Your instructions. Rename "icon" to "symbol" everywhere in the lines below and leave every other word unchanged. Omit the pictures from your answer.

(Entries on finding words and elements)
—————
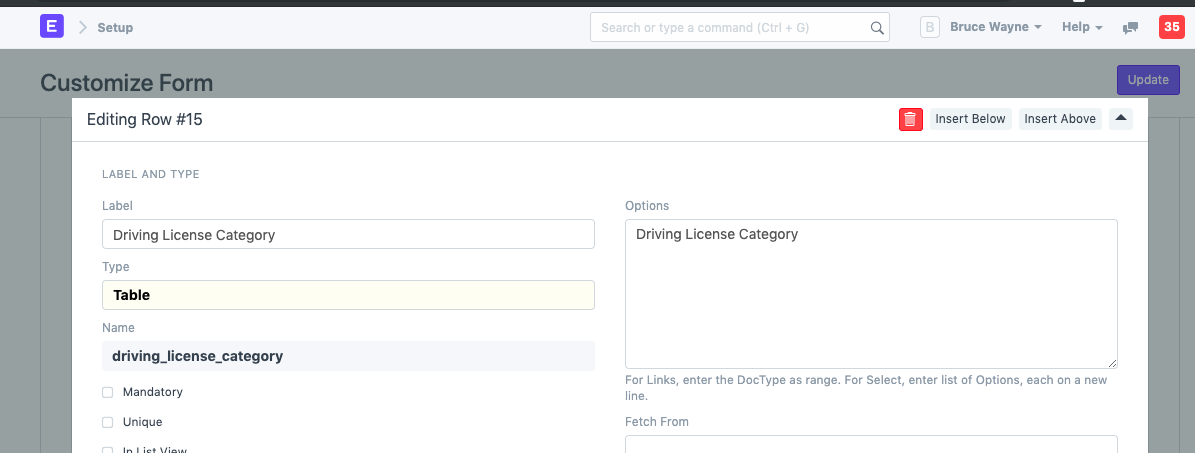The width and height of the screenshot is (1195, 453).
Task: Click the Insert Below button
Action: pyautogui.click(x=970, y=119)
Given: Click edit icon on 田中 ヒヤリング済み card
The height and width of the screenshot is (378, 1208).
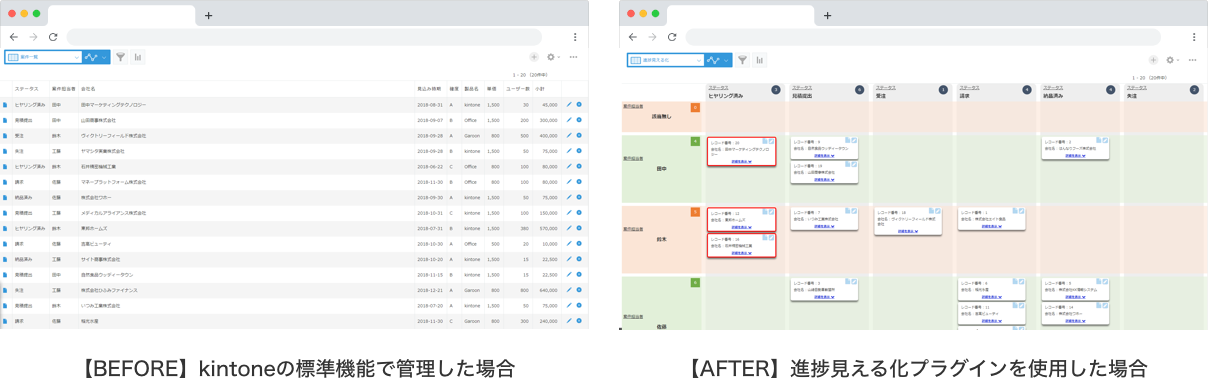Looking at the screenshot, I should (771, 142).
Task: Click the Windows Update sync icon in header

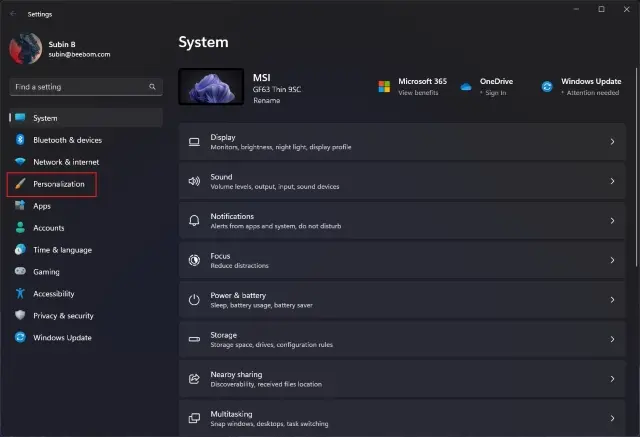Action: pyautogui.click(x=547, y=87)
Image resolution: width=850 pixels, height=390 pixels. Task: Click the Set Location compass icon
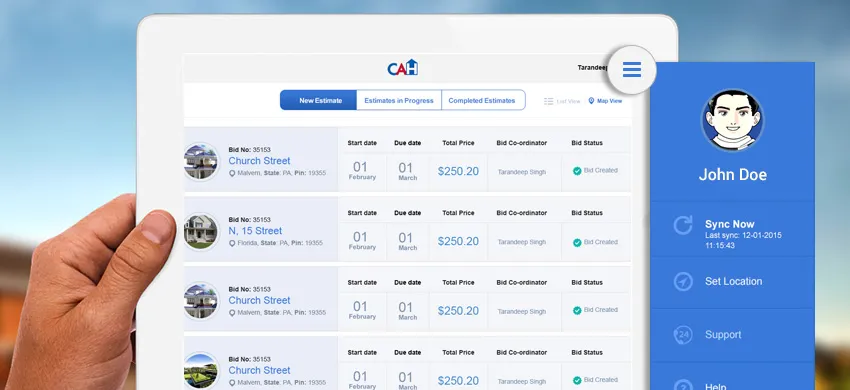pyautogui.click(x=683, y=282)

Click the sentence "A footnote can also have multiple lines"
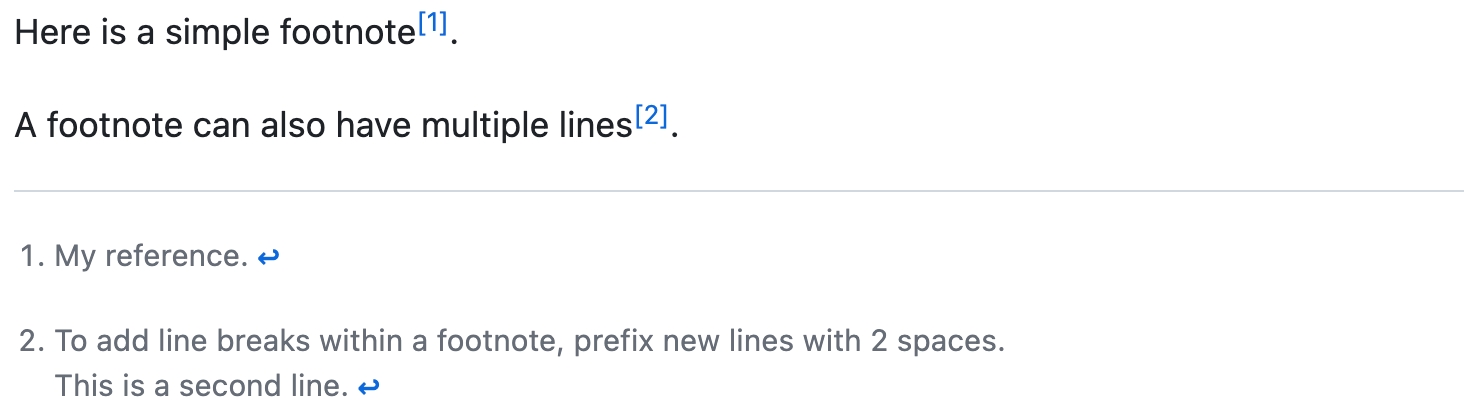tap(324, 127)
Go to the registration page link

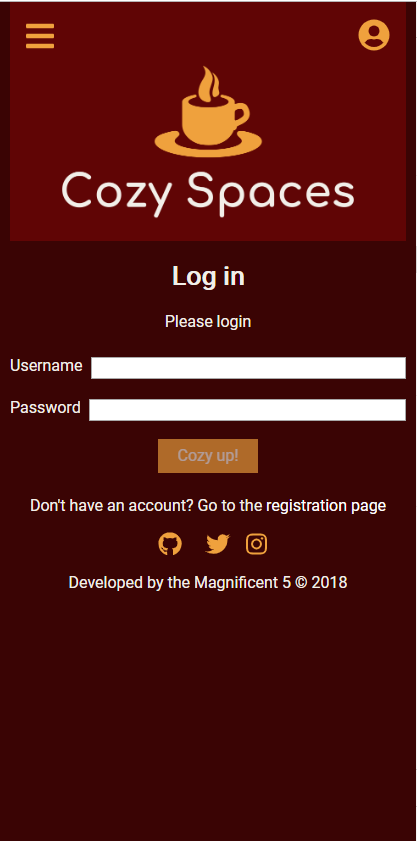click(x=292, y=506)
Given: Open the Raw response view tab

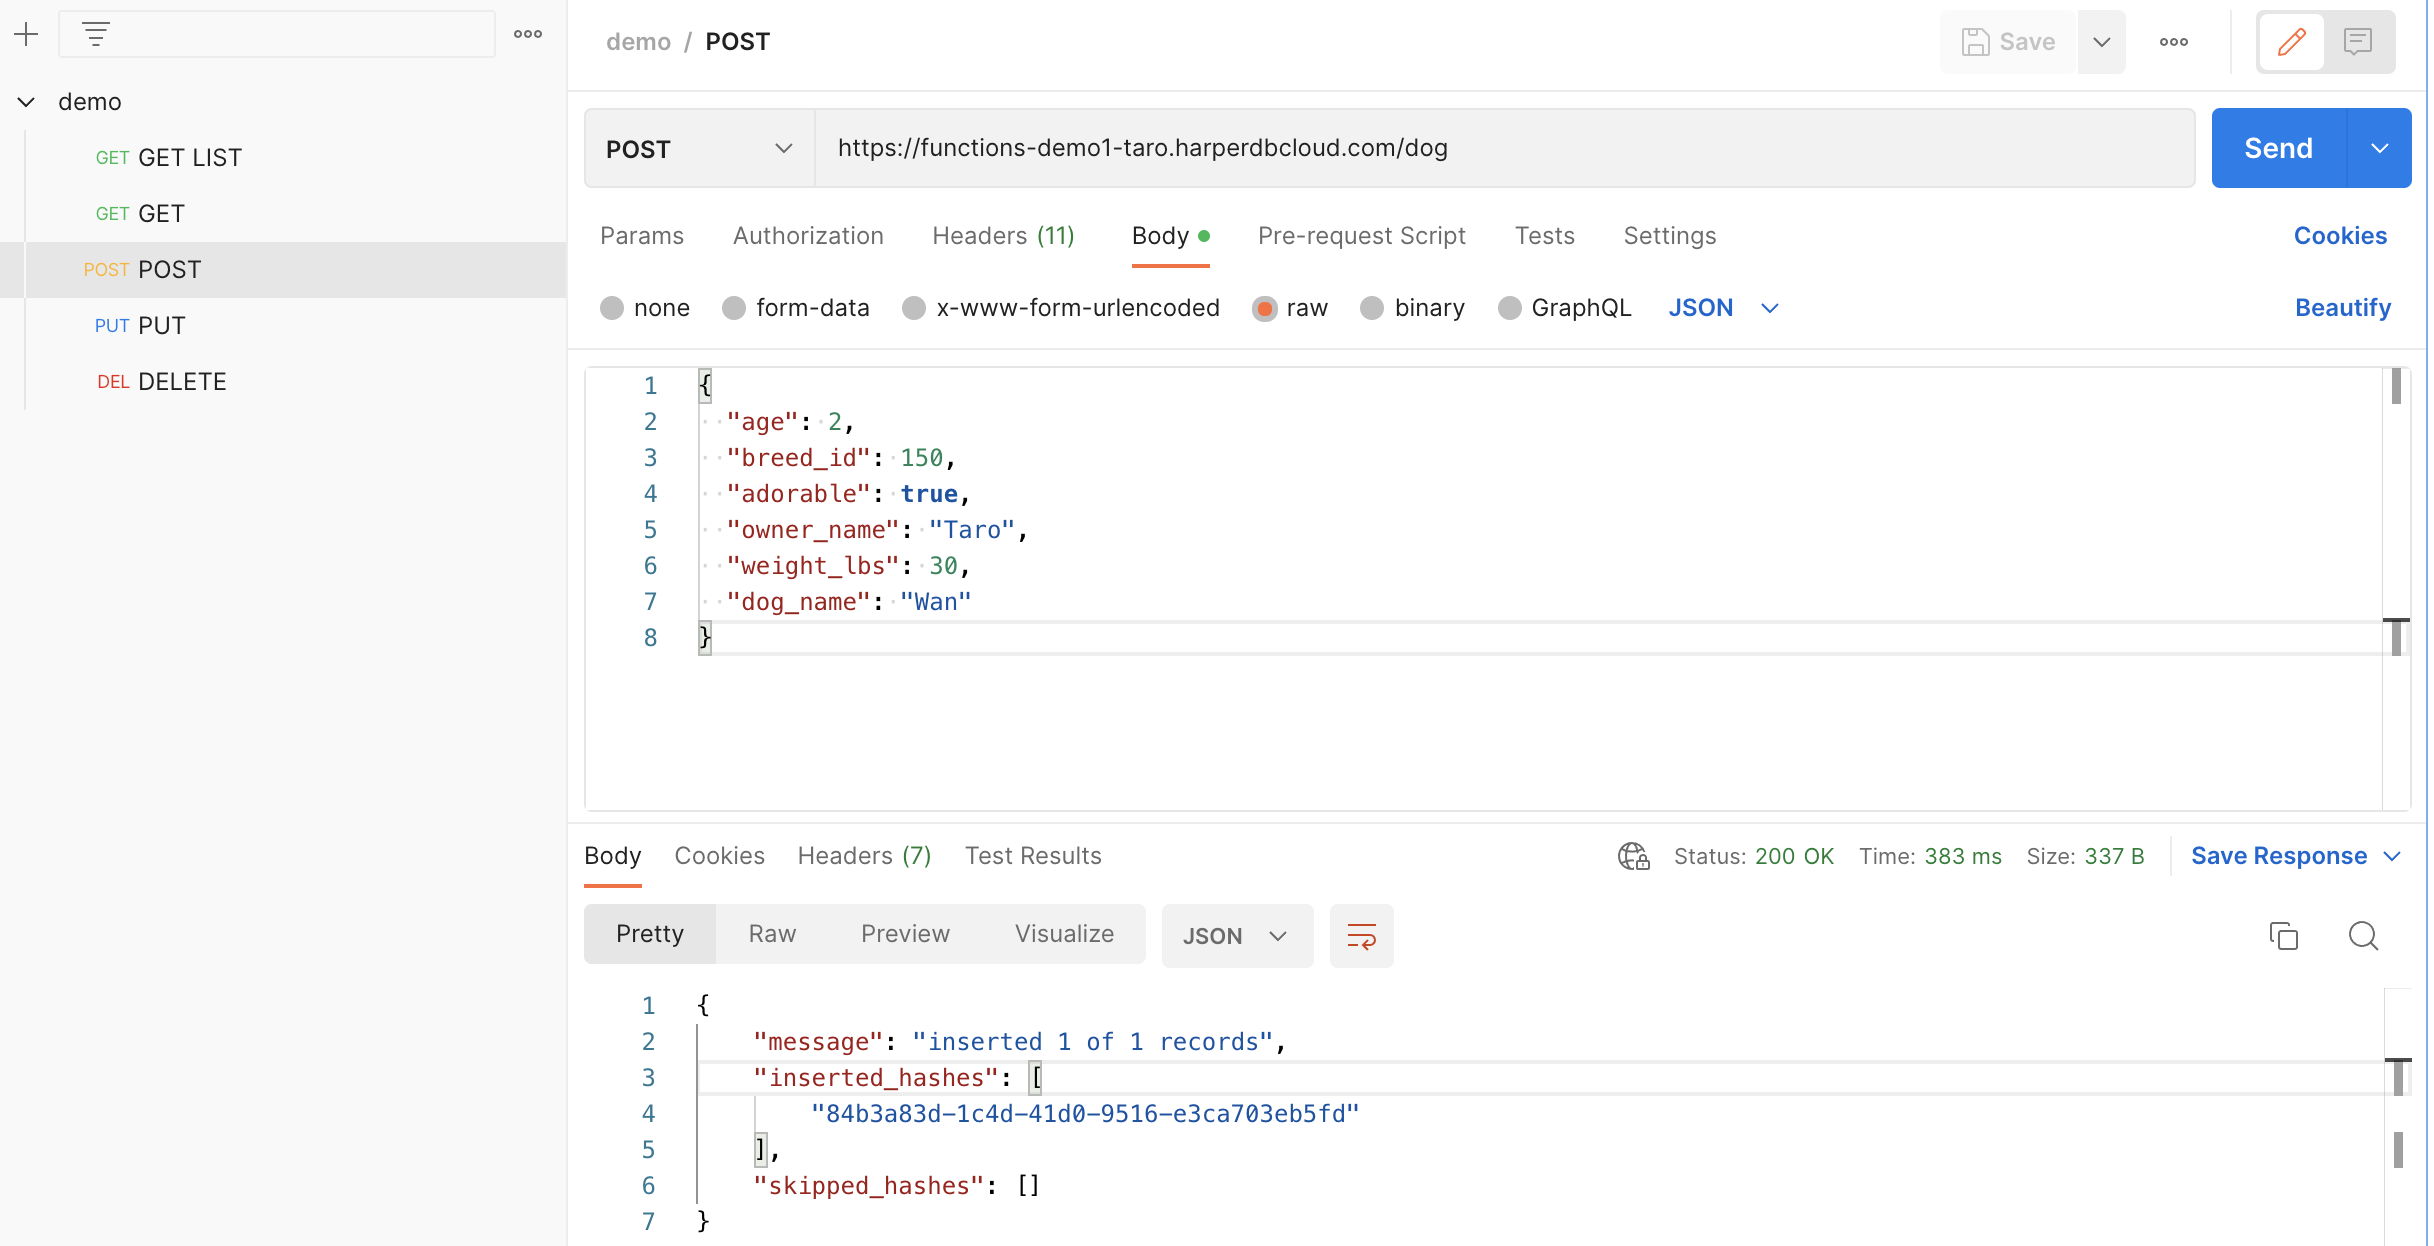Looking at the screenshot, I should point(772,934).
—————
Response to the task.
The width and height of the screenshot is (1195, 453).
Task: Click the Insert Below button
Action: pyautogui.click(x=970, y=119)
Given: Click edit symbol on 田中 ヒヤリング済み card
The height and width of the screenshot is (378, 1208).
Looking at the screenshot, I should (771, 142).
Task: Click the Windows Update sync symbol in header

Action: pyautogui.click(x=547, y=87)
Image resolution: width=850 pixels, height=390 pixels. Task: Click the Set Location compass symbol
pyautogui.click(x=683, y=282)

Click the sentence "A footnote can also have multiple lines"
tap(324, 127)
Go to the registration page link

click(x=292, y=506)
Given: Open the Raw response view tab

Looking at the screenshot, I should point(772,934).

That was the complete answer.